Today is a good day. Or so I have been telling myself that since about 4:30 this morning. I woke up at that time, well, for no reason other than I could sleep no more. Determined to not get up and be somewhat productive (at such an ungodly hour) I laid in bed until about 5:30 just letting my mind wander. And it did. But no matter what the scattered thoughts produced the ending conclusion is that today is a good day. I feel great today actually. Not that I don't feel great almost everyday (when I am healthy).
For some reason I have to keep thinking that thought today or at least I have been for the last four hours. Perhaps as the day wears on I will change my view, but I have a feeling that it is not too likely. So here I sit in my penthouse dungeon (that's what you call the top floor of a building that has NO WINDOWS - how evil is that?!?!) residing to believe that today is a good day.
Yesterday I had a crazy-busy-running-around-to-three-different-sites day at work. Which actually made the day seem quite short and very productive. No complaints there. Then I came home played with the dogs and decided the conditions were perfect for a run on the trails in Durand. Seeing as how I have been on my bike every day for the past I don't even know how many days, I thought a run was definitely in order.

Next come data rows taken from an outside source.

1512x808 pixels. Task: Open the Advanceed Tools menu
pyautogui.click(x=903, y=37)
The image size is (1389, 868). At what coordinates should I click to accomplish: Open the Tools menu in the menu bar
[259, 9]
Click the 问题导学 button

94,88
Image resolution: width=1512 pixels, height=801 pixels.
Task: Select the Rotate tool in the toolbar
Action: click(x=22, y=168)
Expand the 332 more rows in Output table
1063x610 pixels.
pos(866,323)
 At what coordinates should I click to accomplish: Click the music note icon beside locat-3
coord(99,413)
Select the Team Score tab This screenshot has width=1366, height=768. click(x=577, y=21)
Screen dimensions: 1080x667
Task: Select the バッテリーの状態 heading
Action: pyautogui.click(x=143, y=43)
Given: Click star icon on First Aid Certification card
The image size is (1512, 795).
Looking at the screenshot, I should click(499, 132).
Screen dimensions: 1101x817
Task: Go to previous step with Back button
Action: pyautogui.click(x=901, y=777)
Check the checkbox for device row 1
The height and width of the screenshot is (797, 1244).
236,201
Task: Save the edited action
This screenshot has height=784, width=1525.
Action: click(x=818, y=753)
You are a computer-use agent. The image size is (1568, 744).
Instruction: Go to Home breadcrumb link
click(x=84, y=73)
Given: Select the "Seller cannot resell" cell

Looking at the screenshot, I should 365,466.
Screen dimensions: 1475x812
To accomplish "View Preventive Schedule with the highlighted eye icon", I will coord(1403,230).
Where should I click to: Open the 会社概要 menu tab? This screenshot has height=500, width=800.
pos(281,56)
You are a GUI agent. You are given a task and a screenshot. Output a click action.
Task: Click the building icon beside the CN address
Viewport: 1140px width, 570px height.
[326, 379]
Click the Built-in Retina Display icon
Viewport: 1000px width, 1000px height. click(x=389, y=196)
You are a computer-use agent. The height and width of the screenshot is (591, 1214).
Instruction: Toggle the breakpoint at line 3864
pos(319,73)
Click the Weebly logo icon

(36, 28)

The weather was hot and hazy (unseasonably so for May in Rottenchester) so I decided to run without Sonia. With the accompaniment of my iPod the soundtrack to my life resumed on the trails of Durand. The run was great - I felt strong and fast, even threw in a couple of sets of push-ups towards the end. Afterwards I decided I needed a pedicure*. Spur of the moment beauty treatments are the best! [*side note - I don't do girly things - I don't get my nails done (except the ones on my feet), or go shopping (unless it is for food or gear), or go to expensive hair salons (Supercuts, baby!) - but I do love my pedicures. As my feet take a beating due to all my sports/activities, I feel they deserve a treat once in a while.]
I set off to my regular, cheap, Vietnamese nail salon. The women are so nice and they always do an incredible job. So $25, I think, is more than justifiable to have my feet feel and look amazing after an awesome run! Then I went grocery shopping, not my favourite task, albeit more than necessary due to the barren state of my cupboards. All these accomplishing tasks got me in the mood to do more, so then I vacuumed my house - which isn't an accomplishment as much as a necessity as the dogs are molting, I mean blowing their coats, so it is required that I vacuum daily as not to lose the cat in the dust bunnies of husky fur. Finally a shower and bed - oh and dinner was thrown in there somewhere.
So today, I awoke to my mind racing, not sure about what seeing as how I really have no deadlines nor did I ride yesterday so I wouldn't be psycho analysing my riding. Anyway, back to the grind. I need to get a mountain of work done in a short amount of time, then run home play with the dogs for approximately two minutes, shove some food in my face and run off to the shop. Good times.
Whatever, this crazy life it is my norm and I am alright with it because today is a good day and tomorrow will be even better (and it will be Friday)!